START Text passage

The story of Nachiketa mentioned in the ancient scripture Kathopanishad (see here Emerson’s Immortality) comes to mind here. When cursed by his father in a fit of anger, the young boy finds himself sitting at the entrance of the House of Death, awaiting the Lord of Death, Yama. After three days Yama returns, and pleased by the boy’s intelligence and perseverance, grants him three wishes, the first two of which are easily granted, but the third one leaves the Lord Of Death in a quandary for Nachiketa says to him – Lord, what happens to a man after death, there arises a doubt, some say he exists, others say he does not? I would like to know the truth.
I walk down St Roque Road, another protector against plagues, and pass Mehboob Studios, the Irani café Good Luck, famed for its kheema-pao, the tall circular half-finished building, clearly trapped in litigation, the Ismaili housing colony and jamatkhana, as I make my way to Hill Mt Mary Road, which leads onto the historic Mt Mary Basilica – a focal point of local syncretism and popularized by Amitabh Bacchan’s Anthony Gonsalves (see this) in Amar, Akbar, Anthony (1977). I pass St. Stephen’s Church, consecrated in 1845, an Anglican church, which eventually came to be a part of the Church of India, Pakistan, Burma & Ceylon (CIPBC) and now, the Church of North India (CNI).

END Text passage
START Collected data

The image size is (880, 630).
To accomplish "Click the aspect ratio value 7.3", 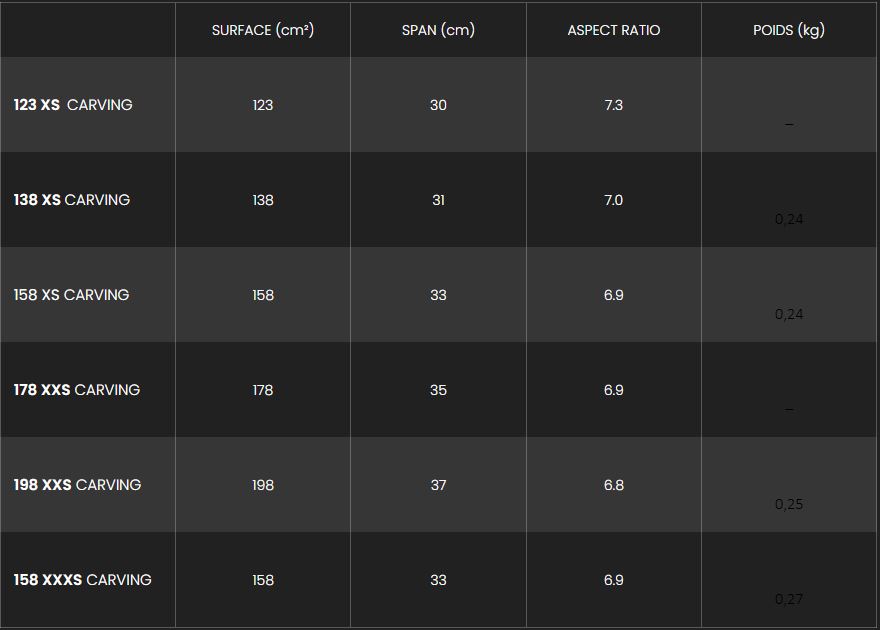I will [614, 105].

END Collected data

● **Exercises**
#1 Please condense the paragraph beginning "I walk down St Roque Road" from the essay on Nachiketa and the walk to Mt Mary Basilica into a short list that keeps its main facts.
#2 Carry on the essay on Nachiketa and the walk to Mt Mary Basilica, starting after its final sentence.

● **Answers to the exercise**
#1
- The narrator walks down St Roque Road, named for another protector against plagues.
- Along the way are Mehboob Studios, the Irani café Good Luck (known for its kheema-pao), a tall circular half-finished building evidently stuck in litigation, and the Ismaili housing colony and jamatkhana.
- The route leads to Hill Mt Mary Road and on to the historic Mt Mary Basilica. The basilica is a focal point of local syncretism, popularized by Amitabh Bacchan's Anthony Gonsalves in Amar, Akbar, Anthony (1977).
- The narrator passes St. Stephen's Church, an Anglican church consecrated in 1845. It later became part of the Church of India, Pakistan, Burma & Ceylon (CIPBC) and is now part of the Church of North India (CNI).

#2
It was over a decade ago that I had had the opportunity to read through the church records that dated back to 1880. On February 1 1880, at 11.00 AM on the day of Sexagesima, the second Sunday before Lent, the preacher being I.Carss, an offertory of 8 rupees, 2 annas, and 6 paise, was made by a congregation of eight people towards the Irish Famine Fund. Similarly, collections were made towards Jewish missions, the European General Hospital, and on the 3rd of January 1909, the offertory was towards the Lord Mayors fund for relief of distress in Calabria and Sicily owing to the recent earthquake. Decades later, in the narrowed down remarks column, the year of 1978, 29th July, the day of Trinity 19, hour of service between 7:15 AM and 8:30 AM, after the service, SS Varde records: “I spoke on the need to oppose increase in FSI.”
FSI or Floor Space Index, is a critical factor, a much used acronym, in the real estate world. Its regulation, trade, transfer, purchase and sale, through a complex web of transactions, at times bypassing civic rules, exploiting regulatory loopholes, is in many ways, what this city is about. Bombay's slums, land mafia, real estate rates and housing issues are famous. Who owns land, who occupies it and who exploits it, informs almost everything in his ravenous city – from town planning, civic reform, urban re-housing/development, infrastructure projects, road-works, drain & sewerage works, to organized crime, mainstream politics and the exercise of power (notably, controversial DCR 58 mill redevelopment amendment, ongoing slum rehabilitation scams, and the more recent Adarsh Housing Society scam).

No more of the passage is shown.